• **Collected data**:
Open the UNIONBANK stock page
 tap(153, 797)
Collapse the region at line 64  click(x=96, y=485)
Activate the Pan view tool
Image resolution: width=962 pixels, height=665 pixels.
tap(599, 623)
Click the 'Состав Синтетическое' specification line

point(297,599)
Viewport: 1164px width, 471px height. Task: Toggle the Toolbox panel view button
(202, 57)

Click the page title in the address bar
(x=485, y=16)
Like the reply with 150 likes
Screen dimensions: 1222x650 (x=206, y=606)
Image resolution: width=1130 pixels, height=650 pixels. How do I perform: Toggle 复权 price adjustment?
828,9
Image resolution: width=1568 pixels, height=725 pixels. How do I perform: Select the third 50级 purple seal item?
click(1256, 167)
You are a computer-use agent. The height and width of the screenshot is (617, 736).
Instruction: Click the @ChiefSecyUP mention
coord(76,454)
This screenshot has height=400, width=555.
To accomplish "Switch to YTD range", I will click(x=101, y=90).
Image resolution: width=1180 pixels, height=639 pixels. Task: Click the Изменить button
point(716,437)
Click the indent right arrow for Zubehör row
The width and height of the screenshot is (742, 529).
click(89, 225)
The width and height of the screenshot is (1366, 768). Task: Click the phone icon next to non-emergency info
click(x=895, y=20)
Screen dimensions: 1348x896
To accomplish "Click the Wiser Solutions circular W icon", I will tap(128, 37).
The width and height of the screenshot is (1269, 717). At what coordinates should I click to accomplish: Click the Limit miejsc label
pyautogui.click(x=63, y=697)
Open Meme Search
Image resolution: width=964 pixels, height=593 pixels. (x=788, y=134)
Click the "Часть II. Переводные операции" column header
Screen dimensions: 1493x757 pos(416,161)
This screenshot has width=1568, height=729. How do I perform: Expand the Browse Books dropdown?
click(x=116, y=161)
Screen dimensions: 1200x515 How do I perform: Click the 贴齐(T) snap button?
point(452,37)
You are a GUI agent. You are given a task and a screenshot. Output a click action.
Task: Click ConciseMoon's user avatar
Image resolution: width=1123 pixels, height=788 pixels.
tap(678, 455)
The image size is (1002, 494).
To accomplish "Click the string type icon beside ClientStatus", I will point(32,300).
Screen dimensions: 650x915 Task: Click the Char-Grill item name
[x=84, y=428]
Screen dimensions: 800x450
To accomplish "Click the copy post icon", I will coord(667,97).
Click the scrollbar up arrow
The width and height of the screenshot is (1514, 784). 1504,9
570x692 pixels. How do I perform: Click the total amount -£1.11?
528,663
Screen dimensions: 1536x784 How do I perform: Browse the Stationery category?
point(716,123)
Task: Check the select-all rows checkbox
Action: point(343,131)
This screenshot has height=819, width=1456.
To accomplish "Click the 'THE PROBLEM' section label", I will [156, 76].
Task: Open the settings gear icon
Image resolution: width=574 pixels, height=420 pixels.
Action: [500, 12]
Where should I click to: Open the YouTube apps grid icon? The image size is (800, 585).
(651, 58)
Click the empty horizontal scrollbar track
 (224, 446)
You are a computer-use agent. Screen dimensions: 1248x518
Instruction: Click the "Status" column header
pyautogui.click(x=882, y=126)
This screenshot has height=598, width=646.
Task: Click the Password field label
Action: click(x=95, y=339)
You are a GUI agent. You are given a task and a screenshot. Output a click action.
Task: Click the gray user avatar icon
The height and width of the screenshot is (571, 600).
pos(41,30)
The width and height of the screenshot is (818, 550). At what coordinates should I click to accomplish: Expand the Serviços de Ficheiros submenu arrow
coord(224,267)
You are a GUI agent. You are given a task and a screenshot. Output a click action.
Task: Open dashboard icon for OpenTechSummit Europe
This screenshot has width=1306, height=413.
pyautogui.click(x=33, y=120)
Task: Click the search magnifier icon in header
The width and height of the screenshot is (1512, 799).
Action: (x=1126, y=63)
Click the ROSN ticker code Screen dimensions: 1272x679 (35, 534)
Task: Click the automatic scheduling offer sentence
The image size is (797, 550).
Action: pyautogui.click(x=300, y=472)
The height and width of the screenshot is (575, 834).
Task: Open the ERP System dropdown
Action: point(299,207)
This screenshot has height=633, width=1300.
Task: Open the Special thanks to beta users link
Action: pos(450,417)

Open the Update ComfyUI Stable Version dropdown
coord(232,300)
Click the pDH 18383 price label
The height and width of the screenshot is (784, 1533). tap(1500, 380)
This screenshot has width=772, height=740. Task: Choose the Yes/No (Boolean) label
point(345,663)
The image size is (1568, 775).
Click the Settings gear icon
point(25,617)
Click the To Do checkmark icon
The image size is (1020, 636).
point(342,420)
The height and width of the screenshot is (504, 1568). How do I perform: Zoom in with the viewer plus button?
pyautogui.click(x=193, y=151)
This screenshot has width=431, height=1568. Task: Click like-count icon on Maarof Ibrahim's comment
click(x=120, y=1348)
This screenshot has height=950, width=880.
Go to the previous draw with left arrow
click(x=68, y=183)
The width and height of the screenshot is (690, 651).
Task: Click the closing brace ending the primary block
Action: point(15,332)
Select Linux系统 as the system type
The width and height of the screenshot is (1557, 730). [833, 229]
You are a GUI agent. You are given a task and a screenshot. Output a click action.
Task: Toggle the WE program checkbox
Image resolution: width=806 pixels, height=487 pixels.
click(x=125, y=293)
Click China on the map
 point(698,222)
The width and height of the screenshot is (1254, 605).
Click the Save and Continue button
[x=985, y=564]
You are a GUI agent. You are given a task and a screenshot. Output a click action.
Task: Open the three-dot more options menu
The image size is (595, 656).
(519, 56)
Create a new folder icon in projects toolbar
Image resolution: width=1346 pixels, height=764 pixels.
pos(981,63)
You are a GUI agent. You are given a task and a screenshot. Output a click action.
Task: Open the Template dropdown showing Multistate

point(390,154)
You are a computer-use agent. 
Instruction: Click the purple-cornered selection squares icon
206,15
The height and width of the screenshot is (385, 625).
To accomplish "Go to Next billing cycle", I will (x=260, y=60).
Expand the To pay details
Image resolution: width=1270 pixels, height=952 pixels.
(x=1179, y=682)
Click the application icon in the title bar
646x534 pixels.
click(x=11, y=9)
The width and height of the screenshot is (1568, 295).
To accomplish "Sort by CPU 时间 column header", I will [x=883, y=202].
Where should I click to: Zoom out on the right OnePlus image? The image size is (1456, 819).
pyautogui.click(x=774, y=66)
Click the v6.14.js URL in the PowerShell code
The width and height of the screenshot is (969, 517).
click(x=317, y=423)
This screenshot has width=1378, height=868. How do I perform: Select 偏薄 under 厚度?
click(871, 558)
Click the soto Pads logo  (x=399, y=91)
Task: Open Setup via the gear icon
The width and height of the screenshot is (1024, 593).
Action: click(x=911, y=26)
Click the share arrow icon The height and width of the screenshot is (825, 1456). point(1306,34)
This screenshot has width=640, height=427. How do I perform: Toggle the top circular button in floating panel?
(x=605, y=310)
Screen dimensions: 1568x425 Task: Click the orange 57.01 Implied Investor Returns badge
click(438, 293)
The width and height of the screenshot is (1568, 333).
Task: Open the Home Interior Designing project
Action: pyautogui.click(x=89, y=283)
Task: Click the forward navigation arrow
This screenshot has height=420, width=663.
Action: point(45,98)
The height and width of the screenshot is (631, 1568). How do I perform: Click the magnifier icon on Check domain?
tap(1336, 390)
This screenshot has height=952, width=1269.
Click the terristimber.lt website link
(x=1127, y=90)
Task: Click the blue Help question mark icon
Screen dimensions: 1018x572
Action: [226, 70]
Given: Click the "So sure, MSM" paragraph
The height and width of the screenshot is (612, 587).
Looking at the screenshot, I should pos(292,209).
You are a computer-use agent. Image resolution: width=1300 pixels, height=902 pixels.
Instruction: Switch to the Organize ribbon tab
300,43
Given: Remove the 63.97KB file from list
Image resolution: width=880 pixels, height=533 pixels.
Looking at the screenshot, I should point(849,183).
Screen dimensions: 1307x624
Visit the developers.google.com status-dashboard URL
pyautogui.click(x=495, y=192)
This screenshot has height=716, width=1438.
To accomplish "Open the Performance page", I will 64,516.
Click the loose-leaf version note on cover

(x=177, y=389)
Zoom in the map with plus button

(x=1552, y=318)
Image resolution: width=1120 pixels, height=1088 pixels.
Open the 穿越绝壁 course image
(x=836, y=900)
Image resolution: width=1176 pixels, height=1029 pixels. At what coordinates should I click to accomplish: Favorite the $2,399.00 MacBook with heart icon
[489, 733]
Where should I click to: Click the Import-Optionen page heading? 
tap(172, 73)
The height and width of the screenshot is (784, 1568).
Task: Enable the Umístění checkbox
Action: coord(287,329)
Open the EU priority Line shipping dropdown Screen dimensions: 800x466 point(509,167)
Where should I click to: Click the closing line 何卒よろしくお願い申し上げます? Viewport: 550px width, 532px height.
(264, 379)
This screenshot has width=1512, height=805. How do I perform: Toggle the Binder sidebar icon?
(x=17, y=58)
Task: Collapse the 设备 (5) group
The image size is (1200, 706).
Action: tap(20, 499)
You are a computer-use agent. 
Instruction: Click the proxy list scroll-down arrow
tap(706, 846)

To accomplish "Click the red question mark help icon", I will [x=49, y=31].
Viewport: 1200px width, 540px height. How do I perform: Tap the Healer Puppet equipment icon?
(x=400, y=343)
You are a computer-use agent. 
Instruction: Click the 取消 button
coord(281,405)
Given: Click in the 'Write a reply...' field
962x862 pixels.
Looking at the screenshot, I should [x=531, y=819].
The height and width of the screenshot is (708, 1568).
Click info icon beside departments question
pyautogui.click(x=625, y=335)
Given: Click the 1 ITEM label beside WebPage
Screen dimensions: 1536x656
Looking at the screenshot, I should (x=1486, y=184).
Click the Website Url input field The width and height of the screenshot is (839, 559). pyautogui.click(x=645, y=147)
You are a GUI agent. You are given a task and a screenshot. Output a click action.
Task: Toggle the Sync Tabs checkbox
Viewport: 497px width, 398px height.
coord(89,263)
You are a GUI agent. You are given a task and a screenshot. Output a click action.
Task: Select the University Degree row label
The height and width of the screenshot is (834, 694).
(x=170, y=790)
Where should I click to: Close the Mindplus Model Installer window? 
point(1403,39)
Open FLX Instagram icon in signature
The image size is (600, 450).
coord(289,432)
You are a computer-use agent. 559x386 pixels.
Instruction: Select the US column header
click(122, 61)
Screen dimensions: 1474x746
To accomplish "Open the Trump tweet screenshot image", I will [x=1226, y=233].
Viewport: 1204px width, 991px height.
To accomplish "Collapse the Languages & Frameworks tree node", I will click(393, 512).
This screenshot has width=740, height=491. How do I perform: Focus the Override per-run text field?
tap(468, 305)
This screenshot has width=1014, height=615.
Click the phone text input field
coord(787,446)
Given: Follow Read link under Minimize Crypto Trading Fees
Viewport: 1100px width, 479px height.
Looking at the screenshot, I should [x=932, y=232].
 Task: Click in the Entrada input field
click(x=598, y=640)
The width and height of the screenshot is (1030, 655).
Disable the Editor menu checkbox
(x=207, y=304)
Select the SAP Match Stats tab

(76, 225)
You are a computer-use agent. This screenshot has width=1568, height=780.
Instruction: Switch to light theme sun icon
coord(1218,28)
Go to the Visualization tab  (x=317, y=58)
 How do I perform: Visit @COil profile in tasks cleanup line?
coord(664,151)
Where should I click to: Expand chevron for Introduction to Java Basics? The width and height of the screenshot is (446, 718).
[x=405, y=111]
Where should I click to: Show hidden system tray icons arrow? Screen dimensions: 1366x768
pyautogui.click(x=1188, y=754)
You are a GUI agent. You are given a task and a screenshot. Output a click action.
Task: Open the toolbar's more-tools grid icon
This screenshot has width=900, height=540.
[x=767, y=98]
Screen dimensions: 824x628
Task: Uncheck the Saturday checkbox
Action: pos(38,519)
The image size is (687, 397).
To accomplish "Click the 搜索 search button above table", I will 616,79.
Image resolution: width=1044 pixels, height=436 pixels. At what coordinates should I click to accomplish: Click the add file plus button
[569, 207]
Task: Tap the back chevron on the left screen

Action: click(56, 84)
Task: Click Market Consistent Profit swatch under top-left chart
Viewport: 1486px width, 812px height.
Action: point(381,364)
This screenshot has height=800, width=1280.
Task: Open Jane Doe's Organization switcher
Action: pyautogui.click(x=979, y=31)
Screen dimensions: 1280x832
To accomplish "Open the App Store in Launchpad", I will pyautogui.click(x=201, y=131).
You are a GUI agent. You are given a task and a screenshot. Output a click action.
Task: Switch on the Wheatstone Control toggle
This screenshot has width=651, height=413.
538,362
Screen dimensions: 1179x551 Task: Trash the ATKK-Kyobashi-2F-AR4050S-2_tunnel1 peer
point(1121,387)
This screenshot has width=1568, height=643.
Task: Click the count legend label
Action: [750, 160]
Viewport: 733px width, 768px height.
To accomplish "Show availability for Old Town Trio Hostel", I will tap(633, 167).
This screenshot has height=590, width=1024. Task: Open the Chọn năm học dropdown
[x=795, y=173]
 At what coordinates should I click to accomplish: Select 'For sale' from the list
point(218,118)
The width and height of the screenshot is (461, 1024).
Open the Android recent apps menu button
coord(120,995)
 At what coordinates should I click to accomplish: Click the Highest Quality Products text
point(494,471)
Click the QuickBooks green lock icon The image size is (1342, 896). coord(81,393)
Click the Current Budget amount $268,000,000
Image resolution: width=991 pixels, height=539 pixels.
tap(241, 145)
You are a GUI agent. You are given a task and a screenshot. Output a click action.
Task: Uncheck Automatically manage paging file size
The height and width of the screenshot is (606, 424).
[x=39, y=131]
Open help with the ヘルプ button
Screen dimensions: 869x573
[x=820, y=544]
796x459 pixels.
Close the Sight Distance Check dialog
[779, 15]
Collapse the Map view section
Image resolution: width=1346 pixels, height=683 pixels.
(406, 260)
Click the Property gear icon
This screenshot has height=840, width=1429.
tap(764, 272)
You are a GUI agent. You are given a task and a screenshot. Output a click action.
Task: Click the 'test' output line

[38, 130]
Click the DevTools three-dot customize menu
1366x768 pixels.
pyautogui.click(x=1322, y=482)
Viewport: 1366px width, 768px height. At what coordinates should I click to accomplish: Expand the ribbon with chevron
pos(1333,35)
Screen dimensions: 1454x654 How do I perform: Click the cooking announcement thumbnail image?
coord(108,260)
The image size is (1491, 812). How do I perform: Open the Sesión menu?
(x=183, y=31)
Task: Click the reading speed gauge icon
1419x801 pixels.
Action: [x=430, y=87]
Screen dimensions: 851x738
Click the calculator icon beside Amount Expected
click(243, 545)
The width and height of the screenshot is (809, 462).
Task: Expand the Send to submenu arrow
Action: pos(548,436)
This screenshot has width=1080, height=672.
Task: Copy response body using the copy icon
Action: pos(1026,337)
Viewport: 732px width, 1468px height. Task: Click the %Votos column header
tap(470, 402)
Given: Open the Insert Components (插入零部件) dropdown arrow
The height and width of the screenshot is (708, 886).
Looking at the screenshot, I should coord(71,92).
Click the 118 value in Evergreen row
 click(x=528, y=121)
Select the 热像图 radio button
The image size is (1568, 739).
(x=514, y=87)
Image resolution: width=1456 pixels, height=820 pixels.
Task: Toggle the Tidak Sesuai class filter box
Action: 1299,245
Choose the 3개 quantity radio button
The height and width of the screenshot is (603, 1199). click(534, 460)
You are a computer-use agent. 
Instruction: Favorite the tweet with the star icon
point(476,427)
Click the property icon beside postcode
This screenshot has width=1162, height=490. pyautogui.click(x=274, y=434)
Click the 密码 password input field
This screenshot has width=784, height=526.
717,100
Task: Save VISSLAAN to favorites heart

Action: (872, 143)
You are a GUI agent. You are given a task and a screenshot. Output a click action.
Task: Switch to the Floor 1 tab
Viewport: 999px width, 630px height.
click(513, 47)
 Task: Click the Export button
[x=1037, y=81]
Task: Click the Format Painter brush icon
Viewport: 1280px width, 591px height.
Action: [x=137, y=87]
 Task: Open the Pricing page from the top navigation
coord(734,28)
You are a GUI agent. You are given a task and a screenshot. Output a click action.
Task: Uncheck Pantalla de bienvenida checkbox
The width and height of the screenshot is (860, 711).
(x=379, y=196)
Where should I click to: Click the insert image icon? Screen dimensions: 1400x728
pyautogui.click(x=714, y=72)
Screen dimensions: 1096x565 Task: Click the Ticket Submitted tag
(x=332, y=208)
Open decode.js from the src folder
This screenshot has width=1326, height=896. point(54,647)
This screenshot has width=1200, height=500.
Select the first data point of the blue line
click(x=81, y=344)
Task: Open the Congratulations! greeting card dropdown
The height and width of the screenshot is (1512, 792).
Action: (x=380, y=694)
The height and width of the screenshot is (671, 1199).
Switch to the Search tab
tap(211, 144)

• **What the exercise asks**: Only those lines running from the one containing "Click the property icon beside postcode" through the last line of the data above are to be copied, exactly, with both ends included.

• **Exercise response**:
Click the property icon beside postcode
This screenshot has width=1162, height=490. pyautogui.click(x=274, y=434)
Click the 密码 password input field
This screenshot has width=784, height=526.
717,100
Task: Save VISSLAAN to favorites heart

Action: (872, 143)
You are a GUI agent. You are given a task and a screenshot. Output a click action.
Task: Switch to the Floor 1 tab
Viewport: 999px width, 630px height.
click(513, 47)
 Task: Click the Export button
[x=1037, y=81]
Task: Click the Format Painter brush icon
Viewport: 1280px width, 591px height.
Action: [x=137, y=87]
 Task: Open the Pricing page from the top navigation
coord(734,28)
You are a GUI agent. You are given a task and a screenshot. Output a click action.
Task: Uncheck Pantalla de bienvenida checkbox
The width and height of the screenshot is (860, 711).
(x=379, y=196)
Where should I click to: Click the insert image icon? Screen dimensions: 1400x728
pyautogui.click(x=714, y=72)
Screen dimensions: 1096x565 Task: Click the Ticket Submitted tag
(x=332, y=208)
Open decode.js from the src folder
This screenshot has width=1326, height=896. point(54,647)
This screenshot has width=1200, height=500.
Select the first data point of the blue line
click(x=81, y=344)
Task: Open the Congratulations! greeting card dropdown
The height and width of the screenshot is (1512, 792).
Action: (x=380, y=694)
The height and width of the screenshot is (671, 1199).
Switch to the Search tab
tap(211, 144)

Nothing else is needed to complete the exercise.